• [Instructions for the task] Output each record below exactly, leaving any picture out of the copy.

[Material for the task]

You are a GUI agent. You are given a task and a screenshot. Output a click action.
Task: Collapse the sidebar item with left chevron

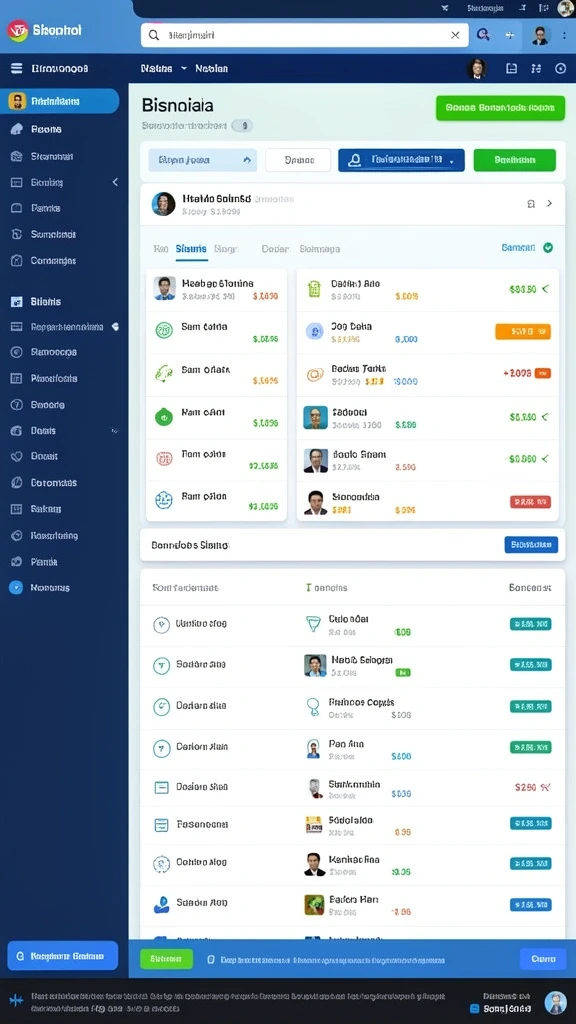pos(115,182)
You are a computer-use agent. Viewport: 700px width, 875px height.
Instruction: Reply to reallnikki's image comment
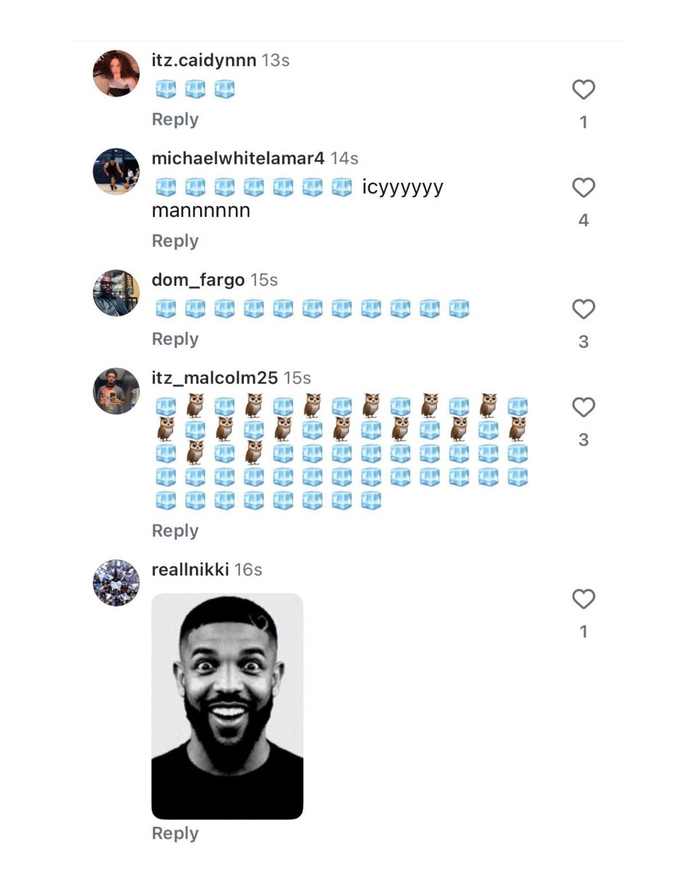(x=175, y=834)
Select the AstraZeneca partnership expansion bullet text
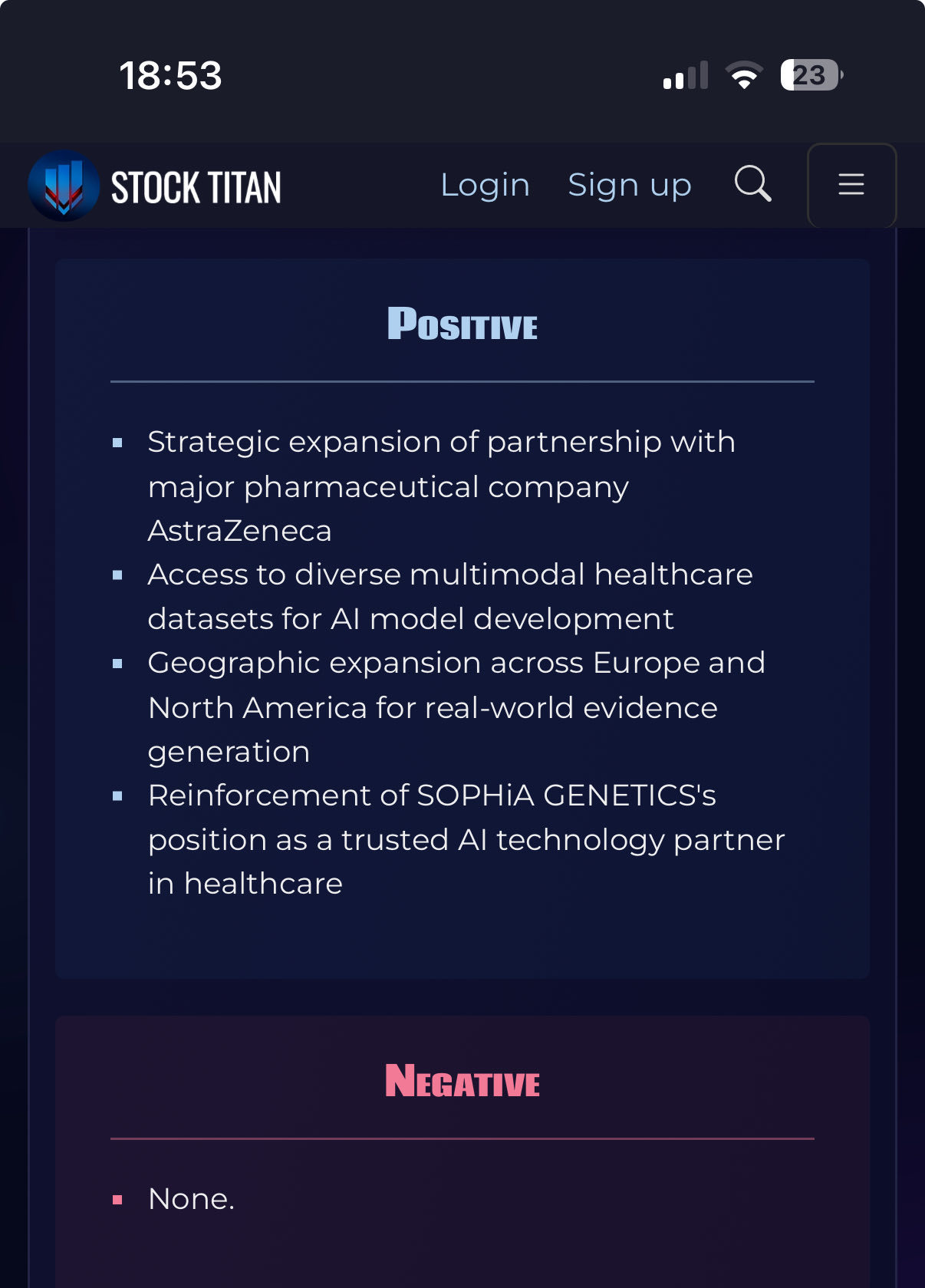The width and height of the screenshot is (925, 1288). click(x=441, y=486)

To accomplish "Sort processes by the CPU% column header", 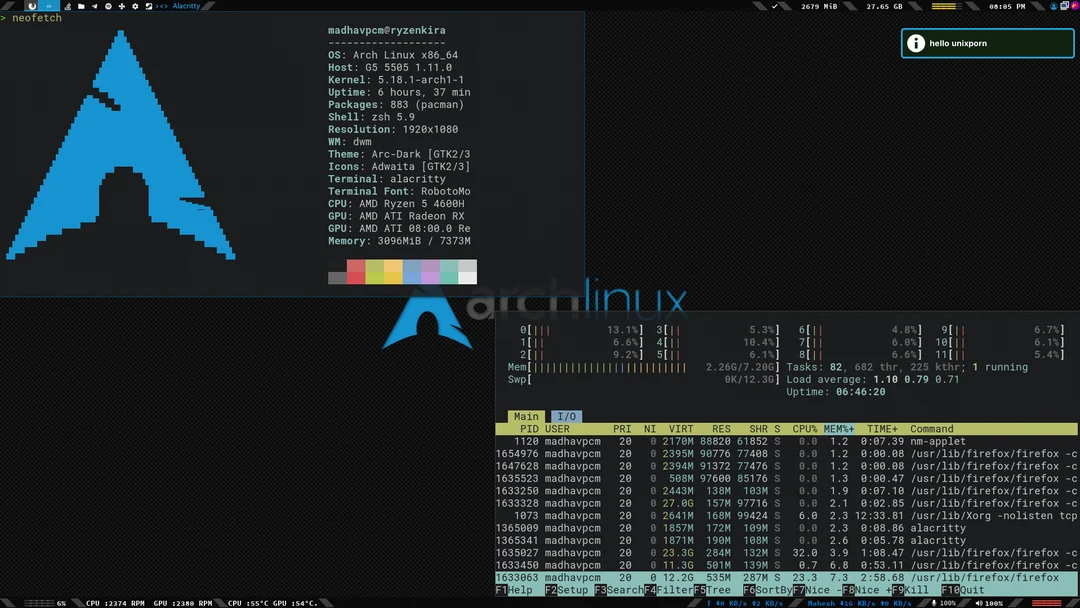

[/Material for the task]

• [Finished exercise]
You are a GUI agent. You are given a task and a screenshot. Output a click action.
Task: Collapse the sidebar item with left chevron

pos(115,182)
You are a computer-use agent. Viewport: 700px width, 875px height.
Instruction: Reply to reallnikki's image comment
(x=175, y=834)
Select the AstraZeneca partnership expansion bullet text
The width and height of the screenshot is (925, 1288). click(x=441, y=486)

To accomplish "Sort processes by the CPU% column header", 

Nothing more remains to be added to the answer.